Identify every line in the listing below that contains the word "Select", and copy each of those lines. Treat the match as case-sensitive.

- [Data entries]:
##############################

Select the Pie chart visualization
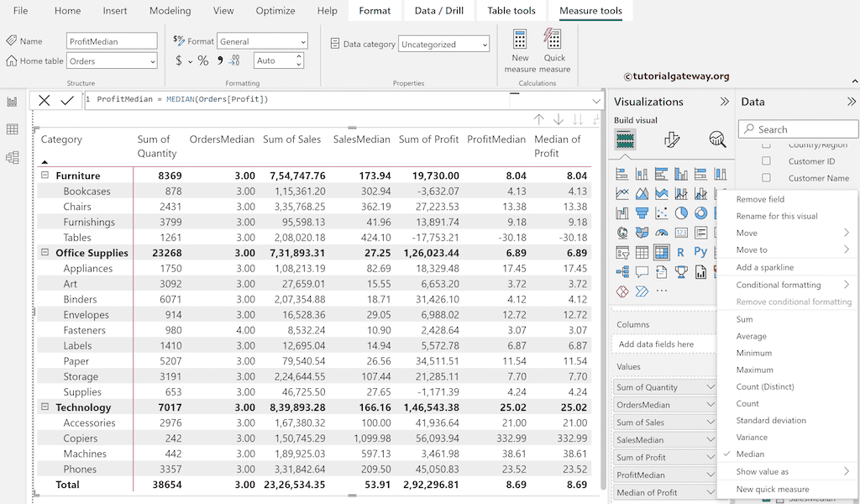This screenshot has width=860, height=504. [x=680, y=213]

##############################

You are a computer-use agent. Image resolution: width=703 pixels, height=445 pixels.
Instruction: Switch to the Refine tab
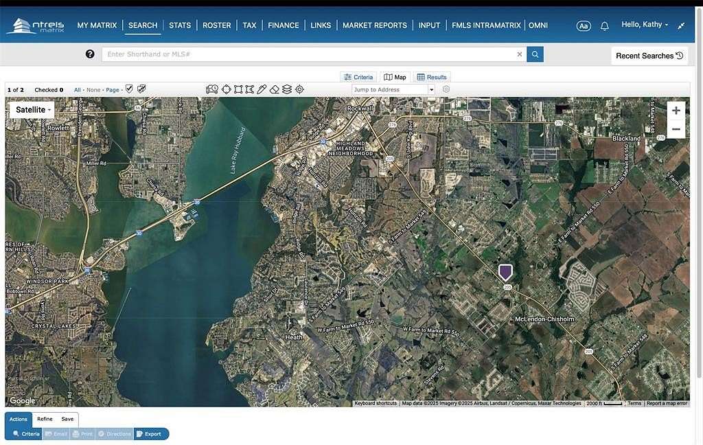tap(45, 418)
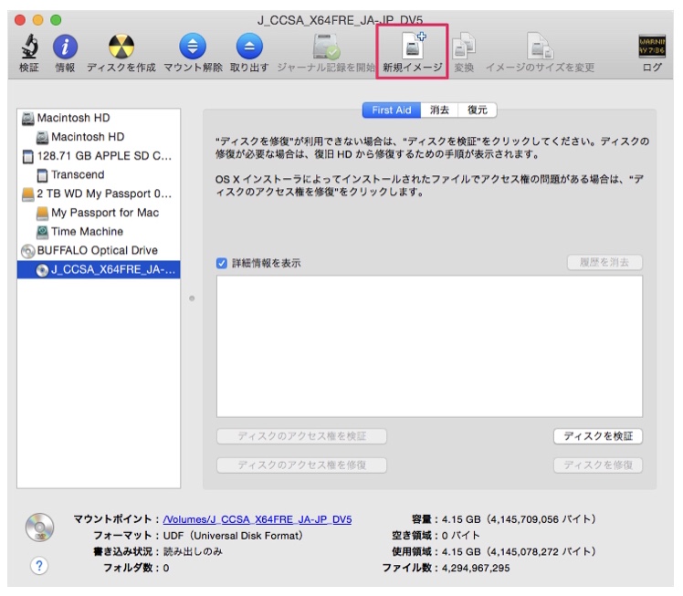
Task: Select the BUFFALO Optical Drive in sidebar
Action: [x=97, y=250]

##############################

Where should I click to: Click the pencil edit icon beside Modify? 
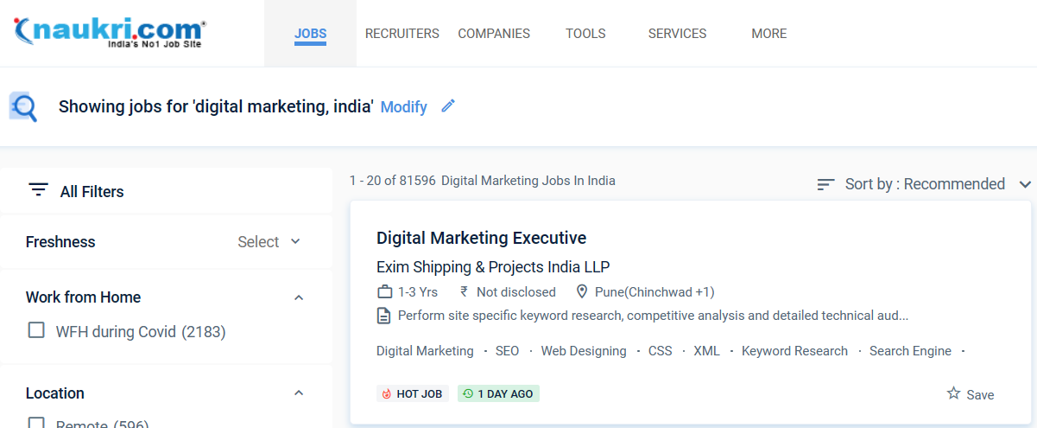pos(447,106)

##############################

- [Response to the exercise]:
Select the Pie chart visualization
Task: Select the BUFFALO Optical Drive in sidebar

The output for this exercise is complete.